La cronaca riporta diversi
casi di gente dichiarata morta cerebralmente che poi si è risvegliata. Ogni
volta i medici sostengono che ciò sia avvenuto per via di un errore nella
diagnostica di accertamento della morte cerebrale che deve confermare l’assenza
di respiro, di funzioni cerebrali (compreso il tronco encefalico) e di
percezione del dolore.
Quando accade dicono che c’è stato un errore nella diagnostica, ma il vero
problema è nella loro concezione di vita e di morte.
Per negare questa evidenza
c’è persino chi, magari anche ateo, grida al miracolo.
I miracoli
possono accadere, ma sono tali perché contraddicono le leggi naturali. In questi
casi non c’è contraddizione. La verità è che tutti questi pazienti dichiarati
morti non lo erano. Il loro cuore non era fermo e la loro circolazione non era
cessata da ore. Non erano corpi in decomposizione. Di miracoloso c’è quindi che
nessuno ha toccato gli organi di quelle persone prima che si risvegliassero.
In Gran Bretagna, e ora
anche in Italia, la legge dice che si può chiedere di non essere "resuscitati" o
"rianimati", che significa?
I medici non hanno il potere di resuscitare nessuno, anche se si parla di
“resurrezione” o "rianimazione": o sei vivo e quindi ti curo o sei un cadavere e
nessuno può prendersi più cura di te. Se sei un cadavere ti può resuscitare solo
Dio.
Se in questo momento si
trovasse davanti ad un paziente incapace di respirare da solo, di reagire agli
stimoli o di provare dolore e le cui funzioni cerebrali apparissero del tutto
nulle, cosa farebbe?
Non lo dichiarerei mai morto. Incoraggio sempre ad esaminare la tiroide del
paziente, se poi la tiroide non funziona bisogna somministrare le cure per la
tiroide, che così può magari aiutare il cervello a guarire o portare
all’alimentazione e la respirazione autonome. Ci sono molte cose da fare per
aiutare una persona a vivere finché non muore veramente. Recentemente un
ragazzino di 9 anni, dichiarato cerebralmente morto, è stato curato e ora sta
bene.
Perché se l’esperienza
nega la definizione di morte cerebrale è così difficile tornare indietro?

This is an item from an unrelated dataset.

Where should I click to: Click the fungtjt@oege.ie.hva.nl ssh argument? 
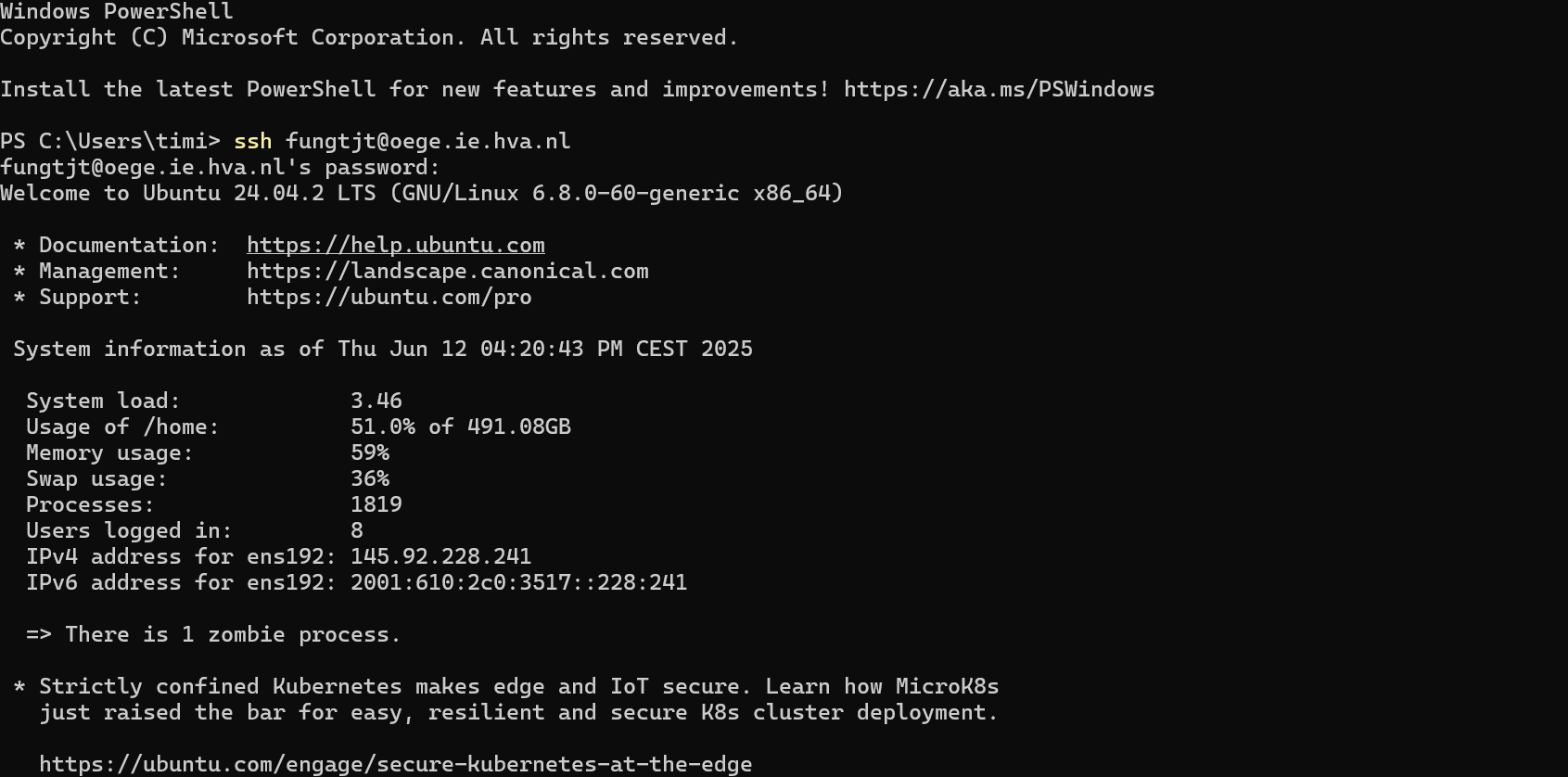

Solo nel 2017 in America il mercato degli organi ha fatturato 34 bilioni
dollari. È un mercato globale, presente anche in Italia.
(…) Il punto è che sono stati adottati tanti criteri diversi di "morte cerebrale". Nessuno di questi però è fondato su evidenze: quando qualcuno viene dichiarato cerebralmente morto e poi si risveglia certi diranno che non sono stati rispettati i criteri esatti o che ci sono stati errori diagnostici. Ma quello che sappiamo è che questi pazienti si sono risvegliati perché i parenti si sono opposti ad una definizione che giudica morto chi ha il cuore che batte.